For Lawrence, sex was not something crude. “Sex and beauty are one thing, like flame and fire. If you hate sex, you hate beauty.” However, under the yoke of Victorian morels and their mothers’ hold over them, both the writer and the character cannot realize this definition of sex. Sex signified a physical as well as a spiritual union to Lawrence. However, how could he, or Paul, give himself, body and soul, to a lover when it wasn't he who held his own soul?
Be that as it may, it seems to me that both Miriam and Clara just became objects that were intended to be defeated from the very beginning. It seems as if a distorted picture was being portrayed of them, one that would merely serve to make Paul and the mother look like the only victims. I believe Lawrence could perhaps have provided a better picture of the two. I say that because even of Mr. Morel, whom the reader decides to loathe from the very beginning, Lawrence, with remarkable objectivity, presents the other side. There’s no sentimentality, but it does give rise to sympathy, which I feel Lawrence could have evoked with Miriam and Clara’s characters as well. There’s even an honest albeit tender portrayal of the friction between the mother and the son despite their love for each other.

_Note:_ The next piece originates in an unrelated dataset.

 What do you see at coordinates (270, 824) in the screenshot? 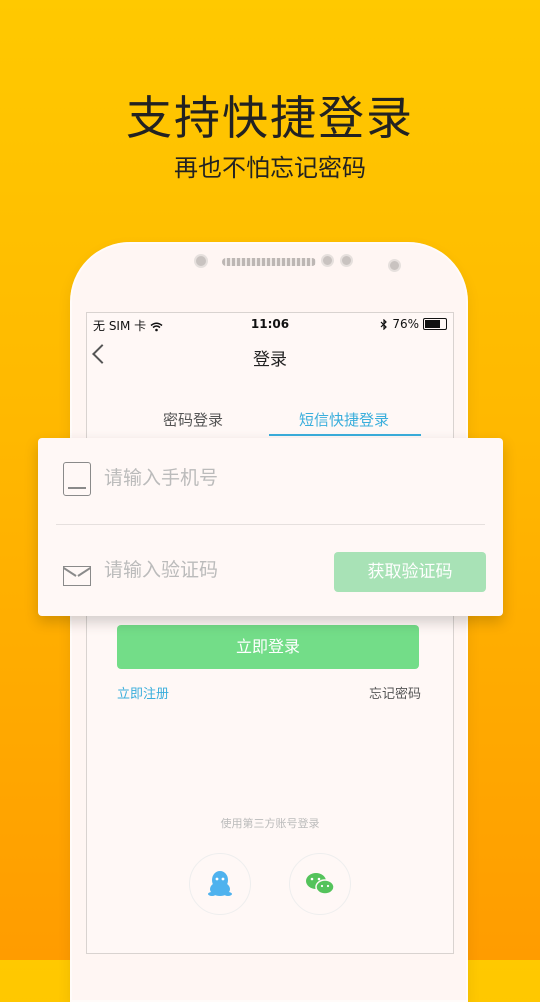
I see `third-party-label: 使用第三方账号登录` at bounding box center [270, 824].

Nonetheless, Lawrence’s writing is remarkable - his insight into character, his understanding of circumstance, and the scope and variety of life that he describes. His writing is also so very beautiful, and some passages, I think, are going to stay with me forever. What would also stay with me is the heart wrenching account of the mother’s death. At one point, it literally made me cry a bit. This was a sad, sad, sad book, and I cannot stress enough on the word sad, but I seem to have a thing for melancholic books.